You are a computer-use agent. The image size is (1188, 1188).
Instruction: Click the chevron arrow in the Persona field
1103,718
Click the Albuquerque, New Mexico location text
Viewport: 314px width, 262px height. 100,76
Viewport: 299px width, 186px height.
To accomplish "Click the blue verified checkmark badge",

* * * * * * * * *

DIRECTIONS FOR THIS TASK »
Transcribe all of the data so that each line matches the source exactly.

ANSWER SECTION »
You are a computer-use agent. The image size is (1188, 1188).
Instruction: Click the chevron arrow in the Persona field
1103,718
Click the Albuquerque, New Mexico location text
Viewport: 314px width, 262px height. 100,76
Viewport: 299px width, 186px height.
To accomplish "Click the blue verified checkmark badge",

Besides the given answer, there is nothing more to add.